New U: What is your leadership style?
Braun: My style is one of participative leadership. Group members offer input and decide how to attack challenges, but the leader is responsible for overseeing work and has the final say in the decision-making process. I like to delegate most projects to my team members and let them run their own programs while I serve as a source of guidance and support. But at the end of the day the success of the group is my responsibility so my staff reports to me and we work together to achieve our goals. At the same time, I believe that a leader has to put the group before themselves and understand that getting their way is not as important as doing things well.

New U: What is it that you’d like the students to know about you?

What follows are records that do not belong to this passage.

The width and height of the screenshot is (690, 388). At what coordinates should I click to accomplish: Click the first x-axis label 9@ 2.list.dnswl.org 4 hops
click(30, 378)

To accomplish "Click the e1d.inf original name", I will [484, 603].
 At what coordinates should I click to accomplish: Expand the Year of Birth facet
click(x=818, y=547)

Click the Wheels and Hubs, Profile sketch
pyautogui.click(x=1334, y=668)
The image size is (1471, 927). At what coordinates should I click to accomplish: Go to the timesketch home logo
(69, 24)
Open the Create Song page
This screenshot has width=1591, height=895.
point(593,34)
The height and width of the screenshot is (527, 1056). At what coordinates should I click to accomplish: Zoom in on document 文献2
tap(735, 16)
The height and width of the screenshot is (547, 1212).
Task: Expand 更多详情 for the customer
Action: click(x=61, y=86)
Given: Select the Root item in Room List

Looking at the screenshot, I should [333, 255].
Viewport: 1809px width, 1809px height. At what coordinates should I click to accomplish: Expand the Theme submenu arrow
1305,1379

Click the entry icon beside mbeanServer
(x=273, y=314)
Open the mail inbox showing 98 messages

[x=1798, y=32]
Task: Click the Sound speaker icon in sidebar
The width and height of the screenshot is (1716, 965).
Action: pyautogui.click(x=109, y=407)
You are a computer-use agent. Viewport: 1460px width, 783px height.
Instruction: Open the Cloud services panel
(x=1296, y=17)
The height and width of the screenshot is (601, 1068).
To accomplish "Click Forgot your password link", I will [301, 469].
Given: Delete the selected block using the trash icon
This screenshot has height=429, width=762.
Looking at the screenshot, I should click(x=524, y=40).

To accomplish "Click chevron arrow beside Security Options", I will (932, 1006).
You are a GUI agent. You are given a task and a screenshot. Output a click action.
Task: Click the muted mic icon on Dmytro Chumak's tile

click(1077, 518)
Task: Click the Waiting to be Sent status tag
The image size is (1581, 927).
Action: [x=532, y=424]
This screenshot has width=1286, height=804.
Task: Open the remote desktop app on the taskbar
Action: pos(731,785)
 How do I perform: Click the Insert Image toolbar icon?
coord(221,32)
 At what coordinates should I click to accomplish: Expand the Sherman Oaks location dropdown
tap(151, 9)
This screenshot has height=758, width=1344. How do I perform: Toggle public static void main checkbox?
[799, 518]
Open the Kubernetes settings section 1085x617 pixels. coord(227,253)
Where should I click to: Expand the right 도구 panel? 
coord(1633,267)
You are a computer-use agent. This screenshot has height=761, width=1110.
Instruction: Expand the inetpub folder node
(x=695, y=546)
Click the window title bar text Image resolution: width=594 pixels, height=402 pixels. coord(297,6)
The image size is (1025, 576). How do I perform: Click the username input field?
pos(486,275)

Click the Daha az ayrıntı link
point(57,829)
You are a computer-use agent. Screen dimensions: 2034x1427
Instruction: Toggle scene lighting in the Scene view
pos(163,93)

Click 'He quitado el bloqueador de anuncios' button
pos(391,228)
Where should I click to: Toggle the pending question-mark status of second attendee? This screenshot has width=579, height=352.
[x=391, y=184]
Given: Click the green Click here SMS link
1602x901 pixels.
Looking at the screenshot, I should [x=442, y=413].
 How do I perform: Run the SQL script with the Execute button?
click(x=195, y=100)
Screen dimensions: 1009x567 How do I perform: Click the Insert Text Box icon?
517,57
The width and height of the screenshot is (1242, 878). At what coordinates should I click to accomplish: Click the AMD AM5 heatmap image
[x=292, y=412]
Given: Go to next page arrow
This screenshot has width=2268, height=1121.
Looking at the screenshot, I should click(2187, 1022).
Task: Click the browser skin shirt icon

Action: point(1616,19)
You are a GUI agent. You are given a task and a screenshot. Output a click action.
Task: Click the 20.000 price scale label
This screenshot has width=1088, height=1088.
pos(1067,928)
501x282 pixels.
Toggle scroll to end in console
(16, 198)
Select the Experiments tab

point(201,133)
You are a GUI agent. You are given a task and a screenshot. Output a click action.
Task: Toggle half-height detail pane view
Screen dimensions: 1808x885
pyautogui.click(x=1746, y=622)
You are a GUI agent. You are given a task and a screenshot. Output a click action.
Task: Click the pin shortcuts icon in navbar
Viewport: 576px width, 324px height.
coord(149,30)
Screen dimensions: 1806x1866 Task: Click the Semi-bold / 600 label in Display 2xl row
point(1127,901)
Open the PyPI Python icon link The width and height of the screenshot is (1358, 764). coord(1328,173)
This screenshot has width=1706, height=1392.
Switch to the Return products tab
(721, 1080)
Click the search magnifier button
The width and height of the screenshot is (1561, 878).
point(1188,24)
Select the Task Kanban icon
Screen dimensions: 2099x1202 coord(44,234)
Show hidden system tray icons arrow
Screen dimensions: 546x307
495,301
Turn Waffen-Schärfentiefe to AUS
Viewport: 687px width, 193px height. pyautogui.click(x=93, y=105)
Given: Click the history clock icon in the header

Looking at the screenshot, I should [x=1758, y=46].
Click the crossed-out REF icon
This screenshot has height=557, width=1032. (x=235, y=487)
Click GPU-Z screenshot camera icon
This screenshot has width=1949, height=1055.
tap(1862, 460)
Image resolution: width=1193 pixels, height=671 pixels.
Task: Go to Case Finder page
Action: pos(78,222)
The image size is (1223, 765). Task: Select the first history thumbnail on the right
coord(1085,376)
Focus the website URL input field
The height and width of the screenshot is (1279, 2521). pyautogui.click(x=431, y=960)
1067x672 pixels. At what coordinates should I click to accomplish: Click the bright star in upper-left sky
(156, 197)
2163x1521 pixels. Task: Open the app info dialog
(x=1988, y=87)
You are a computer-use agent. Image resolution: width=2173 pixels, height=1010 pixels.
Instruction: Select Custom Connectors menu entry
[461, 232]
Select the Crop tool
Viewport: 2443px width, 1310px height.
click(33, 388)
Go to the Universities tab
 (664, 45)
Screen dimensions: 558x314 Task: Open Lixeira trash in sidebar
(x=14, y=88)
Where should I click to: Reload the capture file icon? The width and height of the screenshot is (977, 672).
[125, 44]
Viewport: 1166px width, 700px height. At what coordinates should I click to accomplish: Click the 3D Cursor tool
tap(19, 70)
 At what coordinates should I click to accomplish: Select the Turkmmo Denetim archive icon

Braun: I want students to know that ASUCI is here to serve them. It’s our job to advocate for students’ interests and host programs that benefit undergraduates. I truly believe that it is my job to put the best interest of the students first so I am always interested in finding out what students want. My office door is always open and I try to respond to all e-mails and phone calls within 24 hours so I encourage students to talk to me. I want to know what your opinions are and what ideas you have for improving UCI. The President advocates for student issues so the more I know about what you want, the better job I can do making our dreams a reality.